DIRECTION: Please transcribe the rows between the lines holding "The width and height of the screenshot is (2560, 1440)." and "pyautogui.click(x=444, y=178)", inclusive, without changing anything.
[Start DATA SHOWN]
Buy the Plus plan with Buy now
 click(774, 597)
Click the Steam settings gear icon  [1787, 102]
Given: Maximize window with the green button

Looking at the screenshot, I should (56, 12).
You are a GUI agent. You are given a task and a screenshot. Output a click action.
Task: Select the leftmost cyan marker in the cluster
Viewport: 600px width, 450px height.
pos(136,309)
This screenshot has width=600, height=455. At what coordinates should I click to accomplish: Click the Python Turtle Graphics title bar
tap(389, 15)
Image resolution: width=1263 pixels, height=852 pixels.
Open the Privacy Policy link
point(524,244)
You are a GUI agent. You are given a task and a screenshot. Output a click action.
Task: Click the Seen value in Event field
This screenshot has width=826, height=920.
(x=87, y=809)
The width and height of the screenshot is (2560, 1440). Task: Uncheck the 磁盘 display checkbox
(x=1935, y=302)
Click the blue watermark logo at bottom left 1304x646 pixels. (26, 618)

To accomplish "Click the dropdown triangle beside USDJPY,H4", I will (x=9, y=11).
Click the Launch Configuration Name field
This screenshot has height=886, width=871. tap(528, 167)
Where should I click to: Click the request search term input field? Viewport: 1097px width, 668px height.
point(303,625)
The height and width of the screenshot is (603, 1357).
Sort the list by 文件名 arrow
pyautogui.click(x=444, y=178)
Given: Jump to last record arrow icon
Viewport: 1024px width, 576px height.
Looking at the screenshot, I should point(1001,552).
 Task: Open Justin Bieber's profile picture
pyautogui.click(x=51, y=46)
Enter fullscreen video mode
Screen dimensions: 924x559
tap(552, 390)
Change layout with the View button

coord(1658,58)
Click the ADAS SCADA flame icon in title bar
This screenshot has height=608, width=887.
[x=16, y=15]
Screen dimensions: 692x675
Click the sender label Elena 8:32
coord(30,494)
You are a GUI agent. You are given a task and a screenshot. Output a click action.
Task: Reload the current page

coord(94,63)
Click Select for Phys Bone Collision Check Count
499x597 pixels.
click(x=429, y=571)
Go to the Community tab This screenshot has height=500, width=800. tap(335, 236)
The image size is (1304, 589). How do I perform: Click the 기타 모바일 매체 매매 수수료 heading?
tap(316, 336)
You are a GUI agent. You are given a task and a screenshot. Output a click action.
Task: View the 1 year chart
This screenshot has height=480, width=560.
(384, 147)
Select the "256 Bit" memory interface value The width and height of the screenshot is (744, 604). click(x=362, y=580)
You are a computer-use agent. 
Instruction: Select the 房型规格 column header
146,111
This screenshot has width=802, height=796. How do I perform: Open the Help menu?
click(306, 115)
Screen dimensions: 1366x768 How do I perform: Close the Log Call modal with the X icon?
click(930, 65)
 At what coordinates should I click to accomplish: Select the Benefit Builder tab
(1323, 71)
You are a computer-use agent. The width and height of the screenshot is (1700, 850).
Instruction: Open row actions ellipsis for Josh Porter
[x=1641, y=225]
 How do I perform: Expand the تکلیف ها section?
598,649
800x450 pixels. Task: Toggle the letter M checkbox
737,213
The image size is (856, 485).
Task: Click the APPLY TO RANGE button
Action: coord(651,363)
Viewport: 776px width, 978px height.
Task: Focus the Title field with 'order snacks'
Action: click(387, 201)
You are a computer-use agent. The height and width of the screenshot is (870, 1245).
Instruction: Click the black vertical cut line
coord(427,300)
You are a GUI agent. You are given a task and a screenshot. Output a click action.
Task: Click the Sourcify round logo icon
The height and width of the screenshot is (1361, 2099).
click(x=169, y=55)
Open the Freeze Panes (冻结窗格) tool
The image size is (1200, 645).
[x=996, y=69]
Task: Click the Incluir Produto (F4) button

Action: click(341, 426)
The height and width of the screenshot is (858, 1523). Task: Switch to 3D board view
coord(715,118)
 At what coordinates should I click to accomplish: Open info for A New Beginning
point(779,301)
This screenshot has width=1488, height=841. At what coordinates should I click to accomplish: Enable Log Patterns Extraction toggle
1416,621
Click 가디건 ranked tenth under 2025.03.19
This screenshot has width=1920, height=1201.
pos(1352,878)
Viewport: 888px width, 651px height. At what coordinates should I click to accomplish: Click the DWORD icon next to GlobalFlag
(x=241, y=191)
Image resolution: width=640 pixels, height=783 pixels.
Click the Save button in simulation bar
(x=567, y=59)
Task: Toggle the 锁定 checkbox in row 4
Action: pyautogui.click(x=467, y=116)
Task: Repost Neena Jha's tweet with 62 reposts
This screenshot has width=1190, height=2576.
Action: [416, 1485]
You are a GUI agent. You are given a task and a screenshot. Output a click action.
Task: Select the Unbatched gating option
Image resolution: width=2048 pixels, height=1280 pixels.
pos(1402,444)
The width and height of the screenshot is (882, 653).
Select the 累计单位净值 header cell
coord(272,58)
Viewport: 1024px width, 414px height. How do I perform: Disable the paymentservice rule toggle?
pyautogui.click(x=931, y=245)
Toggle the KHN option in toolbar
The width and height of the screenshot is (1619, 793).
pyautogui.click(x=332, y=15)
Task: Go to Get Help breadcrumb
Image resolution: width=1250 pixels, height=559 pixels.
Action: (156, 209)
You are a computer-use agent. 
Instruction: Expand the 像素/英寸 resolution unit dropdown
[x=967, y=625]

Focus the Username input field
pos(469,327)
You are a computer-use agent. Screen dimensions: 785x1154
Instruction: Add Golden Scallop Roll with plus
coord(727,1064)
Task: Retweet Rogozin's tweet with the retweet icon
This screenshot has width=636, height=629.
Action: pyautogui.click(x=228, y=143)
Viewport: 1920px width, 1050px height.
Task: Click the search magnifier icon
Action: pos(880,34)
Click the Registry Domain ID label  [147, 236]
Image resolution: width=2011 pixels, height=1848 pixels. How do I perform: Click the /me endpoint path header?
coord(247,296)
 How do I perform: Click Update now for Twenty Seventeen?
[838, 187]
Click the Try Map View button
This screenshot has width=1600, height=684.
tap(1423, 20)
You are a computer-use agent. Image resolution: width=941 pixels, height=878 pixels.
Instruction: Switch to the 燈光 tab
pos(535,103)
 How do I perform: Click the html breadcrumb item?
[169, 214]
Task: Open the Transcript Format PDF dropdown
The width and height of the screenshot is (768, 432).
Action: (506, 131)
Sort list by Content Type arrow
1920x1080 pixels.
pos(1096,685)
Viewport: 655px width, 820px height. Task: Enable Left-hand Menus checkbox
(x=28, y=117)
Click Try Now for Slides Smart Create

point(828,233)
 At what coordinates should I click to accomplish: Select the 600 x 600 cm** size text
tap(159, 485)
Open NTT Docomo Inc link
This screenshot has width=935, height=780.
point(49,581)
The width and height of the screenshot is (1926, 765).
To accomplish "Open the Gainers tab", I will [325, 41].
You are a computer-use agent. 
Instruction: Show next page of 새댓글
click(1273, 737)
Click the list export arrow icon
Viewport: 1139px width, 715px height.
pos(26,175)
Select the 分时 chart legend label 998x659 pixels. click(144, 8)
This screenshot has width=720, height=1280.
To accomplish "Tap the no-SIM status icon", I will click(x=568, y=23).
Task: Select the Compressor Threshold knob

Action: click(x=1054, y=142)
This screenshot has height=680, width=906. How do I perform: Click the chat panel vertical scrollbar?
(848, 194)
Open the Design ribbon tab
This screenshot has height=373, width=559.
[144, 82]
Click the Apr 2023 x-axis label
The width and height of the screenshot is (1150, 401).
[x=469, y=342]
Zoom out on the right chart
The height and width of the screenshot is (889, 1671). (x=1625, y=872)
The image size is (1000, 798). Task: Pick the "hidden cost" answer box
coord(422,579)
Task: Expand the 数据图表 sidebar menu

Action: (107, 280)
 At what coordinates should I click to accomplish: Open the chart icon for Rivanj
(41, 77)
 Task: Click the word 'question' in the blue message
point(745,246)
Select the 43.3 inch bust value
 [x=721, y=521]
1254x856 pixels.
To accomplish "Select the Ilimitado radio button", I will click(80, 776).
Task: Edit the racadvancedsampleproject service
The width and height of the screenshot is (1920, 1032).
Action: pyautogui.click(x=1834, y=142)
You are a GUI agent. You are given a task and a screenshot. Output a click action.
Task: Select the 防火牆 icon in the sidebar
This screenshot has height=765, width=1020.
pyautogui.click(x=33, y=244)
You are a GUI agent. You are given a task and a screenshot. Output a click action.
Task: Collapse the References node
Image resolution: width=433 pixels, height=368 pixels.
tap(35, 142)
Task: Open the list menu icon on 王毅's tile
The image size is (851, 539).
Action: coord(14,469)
[End DATA SHOWN]
SOLUTION TO THIS PROBLEM:
The width and height of the screenshot is (2560, 1440). Task: Uncheck the 磁盘 display checkbox
(x=1935, y=302)
Click the blue watermark logo at bottom left 1304x646 pixels. (26, 618)

To accomplish "Click the dropdown triangle beside USDJPY,H4", I will (x=9, y=11).
Click the Launch Configuration Name field
This screenshot has height=886, width=871. tap(528, 167)
Where should I click to: Click the request search term input field? Viewport: 1097px width, 668px height.
point(303,625)
The height and width of the screenshot is (603, 1357).
Sort the list by 文件名 arrow
pyautogui.click(x=444, y=178)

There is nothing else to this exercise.